Read the listing below and copy out each line where the word "computer" occurs.

TASK DATA Start Marker

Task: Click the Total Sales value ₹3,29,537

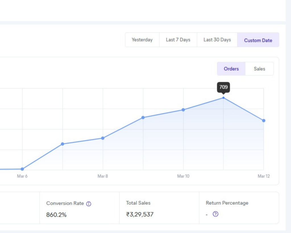Action: pos(140,215)
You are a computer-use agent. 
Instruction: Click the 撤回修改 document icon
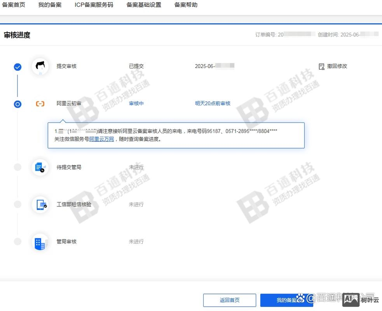(321, 66)
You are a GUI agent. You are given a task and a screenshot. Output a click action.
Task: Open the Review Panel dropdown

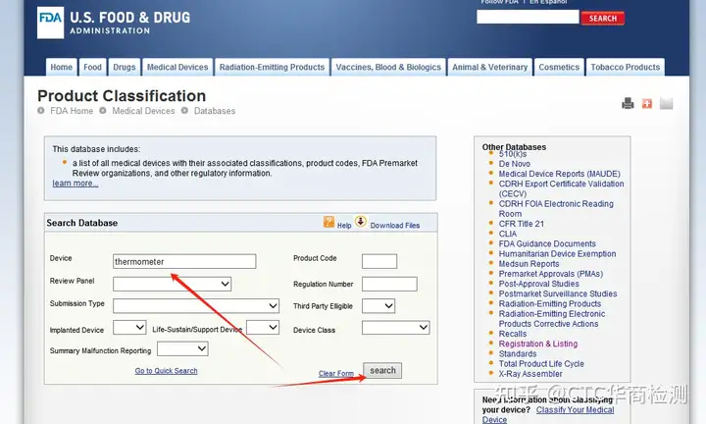coord(172,284)
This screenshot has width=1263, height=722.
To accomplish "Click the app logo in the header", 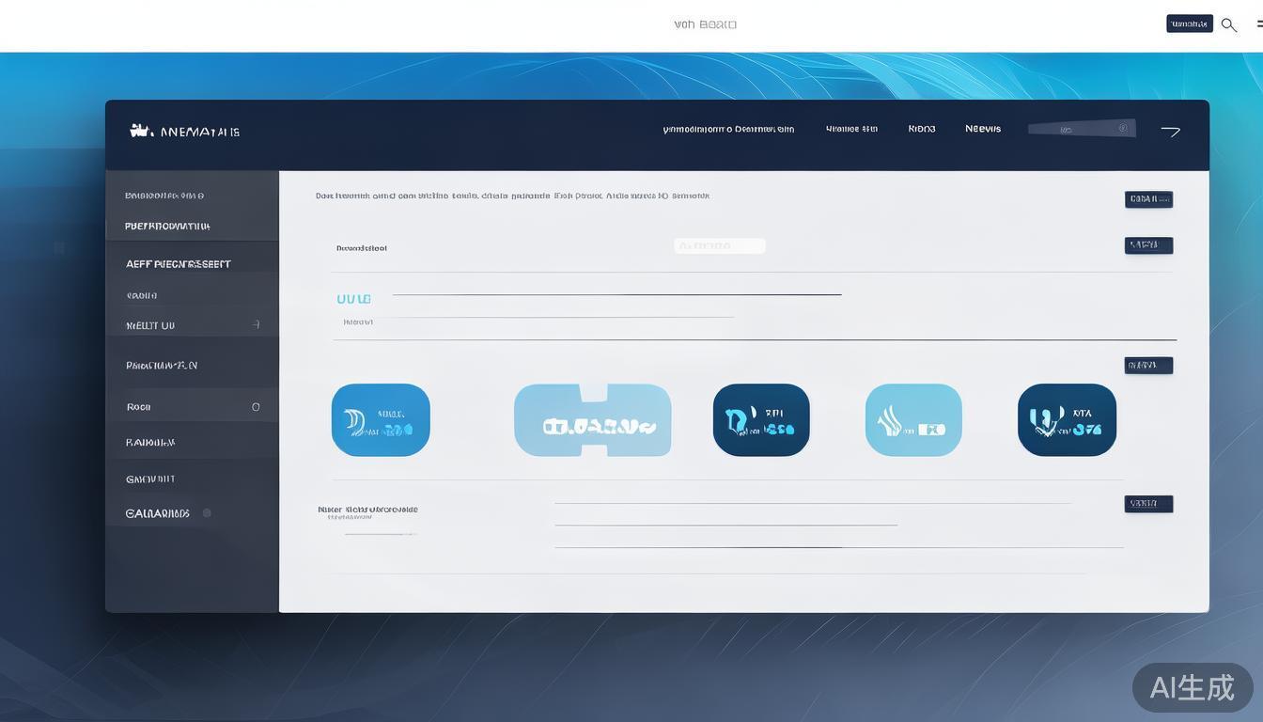I will point(142,131).
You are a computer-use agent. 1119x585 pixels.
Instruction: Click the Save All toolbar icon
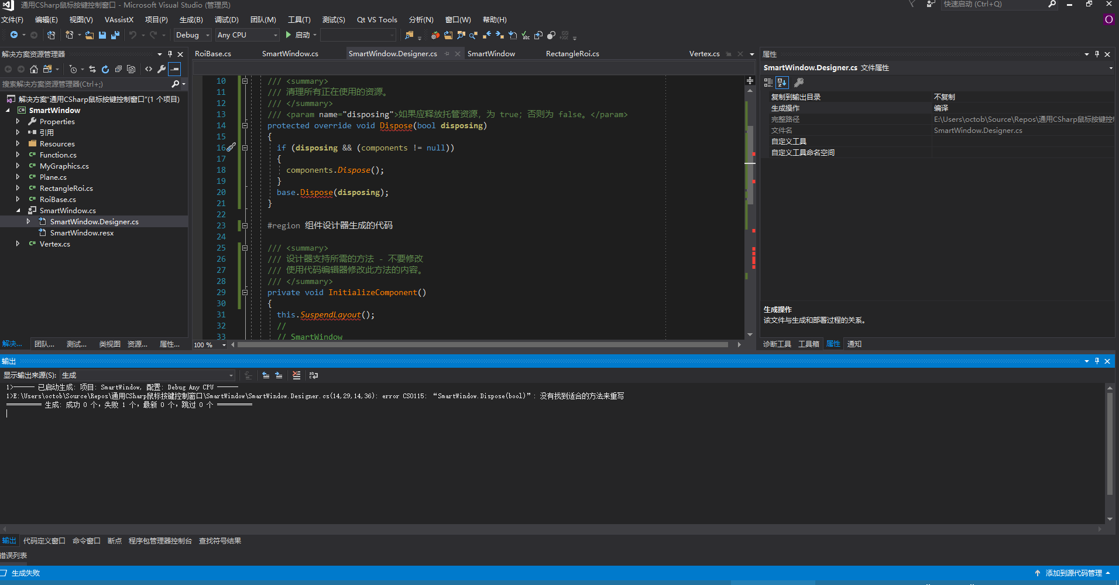115,35
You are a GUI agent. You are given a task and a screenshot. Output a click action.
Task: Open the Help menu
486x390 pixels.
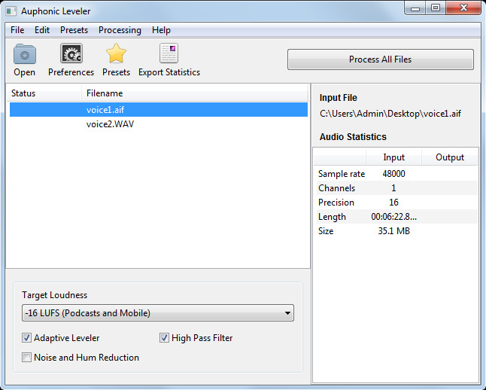click(161, 30)
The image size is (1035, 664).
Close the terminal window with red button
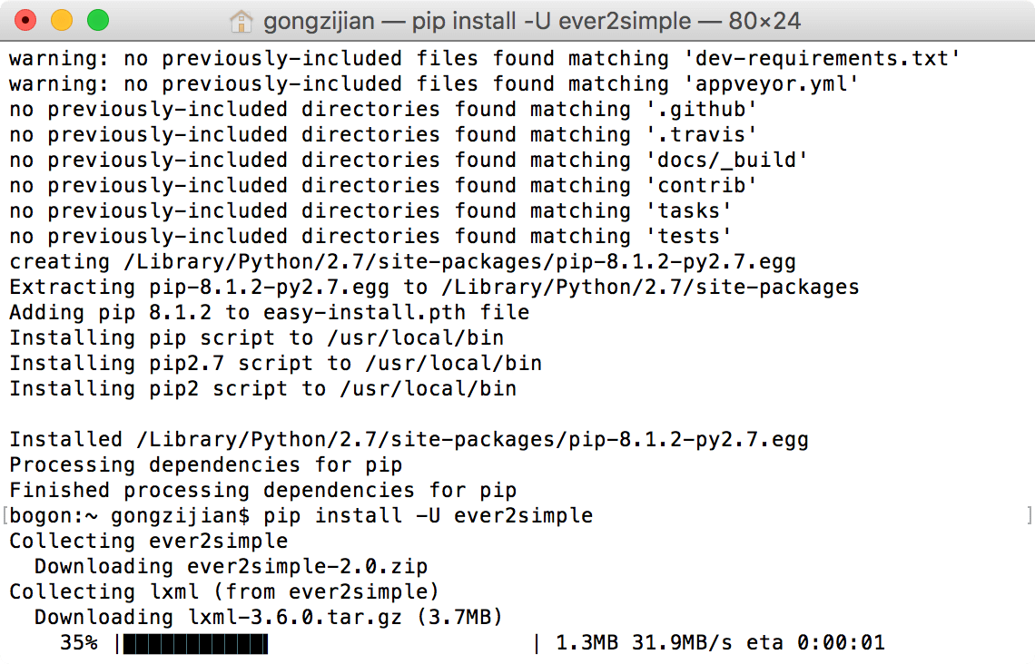tap(25, 21)
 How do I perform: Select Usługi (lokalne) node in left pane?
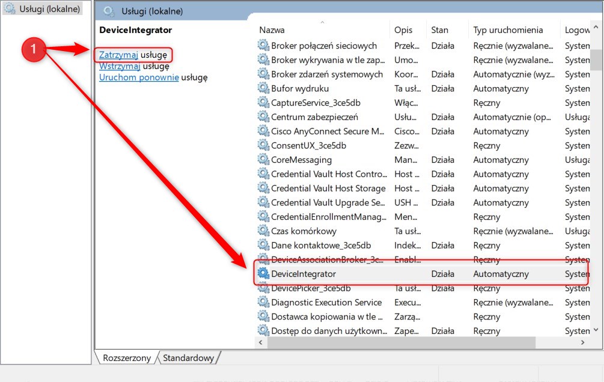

TASK DATA End Marker

• _EXERCISE OUTPUT_
You are a computer-use agent. 
You are a computer-use agent. 1119x585 pixels.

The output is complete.